Go through the lines of the material and tally those with the string "coordinates"; reply with the number alone.

◆ DATA SUPPLIED:

============

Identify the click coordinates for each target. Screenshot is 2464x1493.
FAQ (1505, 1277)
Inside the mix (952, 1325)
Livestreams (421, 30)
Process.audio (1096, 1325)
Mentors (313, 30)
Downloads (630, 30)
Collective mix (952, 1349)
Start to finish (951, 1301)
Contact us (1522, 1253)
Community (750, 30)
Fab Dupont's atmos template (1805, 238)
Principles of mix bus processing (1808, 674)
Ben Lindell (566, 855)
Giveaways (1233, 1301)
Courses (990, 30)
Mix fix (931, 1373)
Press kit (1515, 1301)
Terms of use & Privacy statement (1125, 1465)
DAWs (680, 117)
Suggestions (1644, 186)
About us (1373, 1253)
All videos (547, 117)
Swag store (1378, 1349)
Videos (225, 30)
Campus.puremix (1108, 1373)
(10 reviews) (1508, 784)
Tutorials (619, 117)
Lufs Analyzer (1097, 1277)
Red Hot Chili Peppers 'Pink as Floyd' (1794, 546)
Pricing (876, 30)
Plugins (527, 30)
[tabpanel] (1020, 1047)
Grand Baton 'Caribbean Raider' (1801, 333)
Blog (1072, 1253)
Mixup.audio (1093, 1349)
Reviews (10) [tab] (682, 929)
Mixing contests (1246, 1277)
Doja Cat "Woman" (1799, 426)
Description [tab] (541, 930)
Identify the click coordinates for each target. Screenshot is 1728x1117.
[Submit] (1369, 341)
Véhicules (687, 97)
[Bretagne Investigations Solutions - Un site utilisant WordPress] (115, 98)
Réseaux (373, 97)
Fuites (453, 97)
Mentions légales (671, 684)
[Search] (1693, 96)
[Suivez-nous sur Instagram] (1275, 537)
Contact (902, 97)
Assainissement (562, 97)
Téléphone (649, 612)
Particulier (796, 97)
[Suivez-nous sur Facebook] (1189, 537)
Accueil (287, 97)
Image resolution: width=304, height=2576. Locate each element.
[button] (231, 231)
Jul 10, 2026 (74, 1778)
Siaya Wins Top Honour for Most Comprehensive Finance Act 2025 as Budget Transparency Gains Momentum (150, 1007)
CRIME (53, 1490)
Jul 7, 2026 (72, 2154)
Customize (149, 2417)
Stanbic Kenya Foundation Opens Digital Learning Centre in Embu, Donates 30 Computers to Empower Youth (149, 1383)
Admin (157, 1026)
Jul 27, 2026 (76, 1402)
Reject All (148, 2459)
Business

============

◆ SOLUTION TO THIS EXERCISE: 2